/Onix

The Pokemon Data-Mining Package

Primary LanguagePythonGNU General Public License v3.0GPL-3.0

Ride the Onix Image credit: twime777 @ DeviantArt

Build Status Coverage Status Documentation Status

Onix: the Pokemon data-mining package

When I started generating usage statistics for Smogon, I was a grad student who'd only ever written academic code (where if it runs, no one really cares what it looks like or how it's written). I used the project to teach myself Python, and I knew not one iota of the principles of good software development. Five years later, I have grown a lot as a programmer, a software developer and a data scientist, and frankly, I became deeply unhappy with my old codebase. Yes, the scripts worked (for the most part), and keeping everything running had so far not been too onerous, but looking at my code just made me feel embarrassed. I can do better. And I feel that I owe it to myself to do better.

Just as I wrote the original Smogon Usage Stats scripts to learn how to code Python, I'm now going to perform a complete rewrite as an exercise in developing in Python well. That means:

  • adhering to PEP 8 and other Python best-practices
  • writing modular, reusable, easy-to-maintain code
  • writing covering tests that ensure robust performance and easy troubleshooting

I'm also doing work to make the codebase more performant and extensible, with the goal of generating more analyses, quicker. This will likely involve leveraging database infrastructures (likely a mix of RDBMS like SQLite or MySQL and document stores such as MongoDB). I also hope to expose a public API to allow players to dig deep and go beyond the static reports the current scripts generate.

■ ■ ■

◆ **Problems**
1/ Copy out the Onix README again, everything from "Just as I wrote" down to "current scripts generate.", switching "MongoDB" to "CouchDB".
2/ Answer these questions from the Onix README.
(a) Under which license is the package released?
(b) How many years after starting the usage statistics did the writer become unhappy with the old codebase?
(c) Which style guide will the rewrite adhere to?
The lines after this point are unrelated to the Onix README.

◆ **Data extract**
■ ■ ■

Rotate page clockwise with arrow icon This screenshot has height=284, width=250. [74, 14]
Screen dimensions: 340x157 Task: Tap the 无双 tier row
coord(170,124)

■ ■ ■

◆ **Solution list**
1/
Just as I wrote the original Smogon Usage Stats scripts to learn how to code Python, I'm now going to perform a complete rewrite as an exercise in developing in Python well. That means:

  • adhering to PEP 8 and other Python best-practices
  • writing modular, reusable, easy-to-maintain code
  • writing covering tests that ensure robust performance and easy troubleshooting

I'm also doing work to make the codebase more performant and extensible, with the goal of generating more analyses, quicker. This will likely involve leveraging database infrastructures (likely a mix of RDBMS like SQLite or MySQL and document stores such as CouchDB). I also hope to expose a public API to allow players to dig deep and go beyond the static reports the current scripts generate.

2/
(a) GNU General Public License v3.0 (GPL-3.0)
(b) Five years
(c) PEP 8